For LG, the cloud provides a user rationale for buying just LG products and is therefore worth extending (at least for the less data-hungry user) as a free service.

To that end LG cloud is limited to LG-branded TVs and (possibly) LG Android phones. It comes with an initial free 5 Gigabyes (at least in Korea - not released in much of the rest of the world yet) and a special 50 GB in the LG Cloud for six months, with a structure for paid plans to be announced soon.

In other news, LG has announced that it's unlikely to be manufacturing another Windows Phone any time soon since "the total unit of Windows Phone sold in the global market is not a meaningful figure." LG will keep an R&D effort going though, in case things improve.

This is a blow to Microsoft which has been assiduously and no doubt expensively (those spin doctors don't come cheap ya know) talking up the impact of Nokia's Lumia over the past few months.

It's not fooling the guys out in Korea though and LG's anti Windows Phone noises comes just ahead of a stately progress from none other than MS CEO Steve Ballmer, who is soon going to Korea for partner talks.

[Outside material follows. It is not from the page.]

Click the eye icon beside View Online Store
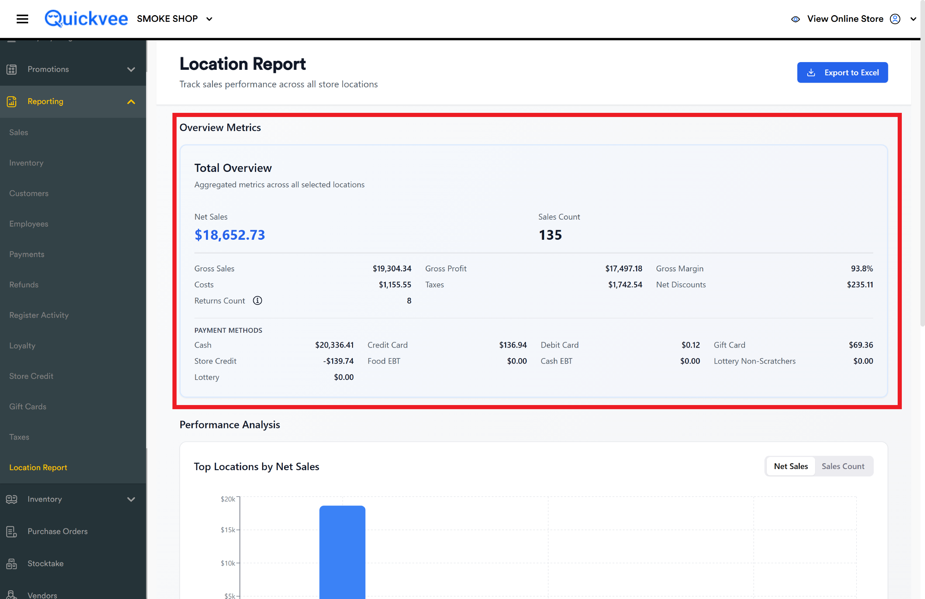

Could it be that Steve is going to have to pony up some real inducement to get LG back into the fold?  After all, Microsoft is believed to be paying Nokia around a $1 billion a year as part of its suicide pact on Windows Phone so LG must be thinking its support must also be worth more than a kick in the teeth over Android licencing.

 

There's nothing to beat a strong opening negotiating position, is there?